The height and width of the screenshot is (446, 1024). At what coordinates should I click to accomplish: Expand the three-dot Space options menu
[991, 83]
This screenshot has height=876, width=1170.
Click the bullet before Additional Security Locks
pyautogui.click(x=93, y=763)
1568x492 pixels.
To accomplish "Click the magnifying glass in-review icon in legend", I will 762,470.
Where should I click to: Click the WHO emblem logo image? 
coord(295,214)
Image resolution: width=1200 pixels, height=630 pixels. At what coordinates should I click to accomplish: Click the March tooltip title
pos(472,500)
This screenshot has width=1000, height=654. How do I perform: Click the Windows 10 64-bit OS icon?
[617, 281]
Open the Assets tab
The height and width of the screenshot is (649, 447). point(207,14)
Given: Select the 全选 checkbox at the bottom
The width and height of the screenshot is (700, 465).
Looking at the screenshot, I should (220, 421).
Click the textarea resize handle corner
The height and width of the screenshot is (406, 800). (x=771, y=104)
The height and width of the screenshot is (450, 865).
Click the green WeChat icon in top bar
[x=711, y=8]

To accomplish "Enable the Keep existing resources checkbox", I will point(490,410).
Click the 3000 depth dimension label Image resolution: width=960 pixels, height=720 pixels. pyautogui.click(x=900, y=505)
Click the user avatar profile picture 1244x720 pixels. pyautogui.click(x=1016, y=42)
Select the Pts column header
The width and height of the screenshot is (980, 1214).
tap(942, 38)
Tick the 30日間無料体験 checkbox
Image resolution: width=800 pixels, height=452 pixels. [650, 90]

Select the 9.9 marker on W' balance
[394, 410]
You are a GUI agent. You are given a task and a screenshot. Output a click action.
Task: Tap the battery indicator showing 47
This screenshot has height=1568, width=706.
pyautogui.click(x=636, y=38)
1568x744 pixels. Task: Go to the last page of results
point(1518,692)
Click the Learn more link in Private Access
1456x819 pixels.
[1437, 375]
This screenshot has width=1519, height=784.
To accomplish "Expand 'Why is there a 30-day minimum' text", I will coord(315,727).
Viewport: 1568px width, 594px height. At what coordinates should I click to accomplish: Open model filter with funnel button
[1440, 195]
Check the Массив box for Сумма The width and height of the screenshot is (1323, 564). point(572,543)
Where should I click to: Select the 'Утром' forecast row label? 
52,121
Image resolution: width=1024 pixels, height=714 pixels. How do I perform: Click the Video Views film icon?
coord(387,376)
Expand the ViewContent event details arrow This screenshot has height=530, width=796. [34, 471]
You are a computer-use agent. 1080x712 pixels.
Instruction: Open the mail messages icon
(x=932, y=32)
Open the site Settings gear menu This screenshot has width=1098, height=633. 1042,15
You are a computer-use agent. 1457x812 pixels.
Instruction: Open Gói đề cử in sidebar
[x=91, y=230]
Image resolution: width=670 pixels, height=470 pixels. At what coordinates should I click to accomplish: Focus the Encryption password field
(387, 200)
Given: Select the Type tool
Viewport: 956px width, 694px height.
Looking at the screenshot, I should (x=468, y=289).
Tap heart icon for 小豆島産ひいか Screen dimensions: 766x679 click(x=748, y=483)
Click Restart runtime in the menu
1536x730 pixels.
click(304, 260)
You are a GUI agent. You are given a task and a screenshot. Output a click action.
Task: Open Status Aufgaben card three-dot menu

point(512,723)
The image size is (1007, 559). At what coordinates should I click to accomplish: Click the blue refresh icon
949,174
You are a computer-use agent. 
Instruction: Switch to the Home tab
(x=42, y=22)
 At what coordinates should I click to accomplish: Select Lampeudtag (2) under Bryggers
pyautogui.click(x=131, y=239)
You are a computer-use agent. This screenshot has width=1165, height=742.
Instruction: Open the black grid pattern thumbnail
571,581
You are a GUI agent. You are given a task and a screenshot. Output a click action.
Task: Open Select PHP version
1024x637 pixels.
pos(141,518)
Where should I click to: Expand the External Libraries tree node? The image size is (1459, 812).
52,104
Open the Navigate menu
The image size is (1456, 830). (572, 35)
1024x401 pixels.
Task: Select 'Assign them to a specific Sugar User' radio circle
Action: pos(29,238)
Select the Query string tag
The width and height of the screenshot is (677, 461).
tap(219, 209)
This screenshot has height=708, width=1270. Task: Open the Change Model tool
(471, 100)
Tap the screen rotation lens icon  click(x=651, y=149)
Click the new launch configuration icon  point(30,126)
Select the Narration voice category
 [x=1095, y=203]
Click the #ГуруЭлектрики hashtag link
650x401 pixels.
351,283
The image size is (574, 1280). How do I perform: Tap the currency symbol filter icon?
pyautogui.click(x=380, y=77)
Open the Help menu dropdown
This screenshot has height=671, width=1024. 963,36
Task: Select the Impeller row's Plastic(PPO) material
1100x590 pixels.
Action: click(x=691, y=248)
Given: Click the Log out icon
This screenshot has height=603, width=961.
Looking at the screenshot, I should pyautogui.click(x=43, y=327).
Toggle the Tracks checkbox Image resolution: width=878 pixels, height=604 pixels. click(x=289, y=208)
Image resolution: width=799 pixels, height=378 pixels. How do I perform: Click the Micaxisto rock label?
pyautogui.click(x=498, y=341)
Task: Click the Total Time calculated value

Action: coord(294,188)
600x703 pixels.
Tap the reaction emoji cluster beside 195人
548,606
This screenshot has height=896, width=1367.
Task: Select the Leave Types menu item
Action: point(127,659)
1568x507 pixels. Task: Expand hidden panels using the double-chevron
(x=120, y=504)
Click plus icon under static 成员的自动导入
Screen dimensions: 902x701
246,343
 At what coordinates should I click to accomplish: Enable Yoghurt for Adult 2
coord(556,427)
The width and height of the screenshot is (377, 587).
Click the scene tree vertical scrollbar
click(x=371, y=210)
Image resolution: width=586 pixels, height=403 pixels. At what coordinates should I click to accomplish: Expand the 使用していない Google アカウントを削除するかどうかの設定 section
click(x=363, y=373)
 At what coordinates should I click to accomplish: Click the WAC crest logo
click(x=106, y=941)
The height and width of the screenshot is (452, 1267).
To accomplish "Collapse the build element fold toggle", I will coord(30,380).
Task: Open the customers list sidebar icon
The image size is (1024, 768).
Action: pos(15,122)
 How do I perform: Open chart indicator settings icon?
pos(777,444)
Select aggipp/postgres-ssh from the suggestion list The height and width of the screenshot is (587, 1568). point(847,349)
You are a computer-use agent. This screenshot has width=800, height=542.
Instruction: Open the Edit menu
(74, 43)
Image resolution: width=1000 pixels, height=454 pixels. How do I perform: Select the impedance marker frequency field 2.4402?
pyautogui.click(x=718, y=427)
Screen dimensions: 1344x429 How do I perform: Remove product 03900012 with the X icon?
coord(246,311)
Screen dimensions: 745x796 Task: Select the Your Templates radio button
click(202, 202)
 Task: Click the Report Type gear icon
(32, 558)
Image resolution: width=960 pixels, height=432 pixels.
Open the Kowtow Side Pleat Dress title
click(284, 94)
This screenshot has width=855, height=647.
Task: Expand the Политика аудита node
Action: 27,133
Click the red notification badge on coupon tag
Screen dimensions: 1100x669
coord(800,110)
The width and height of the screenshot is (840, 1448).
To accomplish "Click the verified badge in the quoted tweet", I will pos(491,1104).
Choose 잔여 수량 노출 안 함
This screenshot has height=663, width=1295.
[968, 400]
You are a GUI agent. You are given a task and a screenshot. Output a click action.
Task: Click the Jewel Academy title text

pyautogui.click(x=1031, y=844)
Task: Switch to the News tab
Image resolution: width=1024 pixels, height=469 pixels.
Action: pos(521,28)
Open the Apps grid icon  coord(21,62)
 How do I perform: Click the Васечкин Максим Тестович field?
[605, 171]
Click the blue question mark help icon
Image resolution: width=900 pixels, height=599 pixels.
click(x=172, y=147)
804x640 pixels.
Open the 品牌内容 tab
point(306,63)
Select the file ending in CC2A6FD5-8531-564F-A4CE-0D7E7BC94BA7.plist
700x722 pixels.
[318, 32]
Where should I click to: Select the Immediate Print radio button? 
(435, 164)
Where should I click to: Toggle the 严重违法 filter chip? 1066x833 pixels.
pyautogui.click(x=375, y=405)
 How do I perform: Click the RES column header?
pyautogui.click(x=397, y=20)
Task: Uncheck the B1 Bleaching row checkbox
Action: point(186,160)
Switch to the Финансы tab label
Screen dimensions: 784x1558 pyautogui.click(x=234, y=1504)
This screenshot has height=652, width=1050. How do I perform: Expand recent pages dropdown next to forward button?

#### [EXERCISE PROMPT]
Find each line in the records holding the string "computer" and show it.

#### [SOLVED PROBLEM]
You are a computer-use agent. 1080x712 pixels.
You are a computer-use agent. 1457x812 pixels.
You are a computer-use agent. 
You are a computer-use agent. This screenshot has width=1165, height=742.
You are a computer-use agent. This screenshot has width=800, height=542.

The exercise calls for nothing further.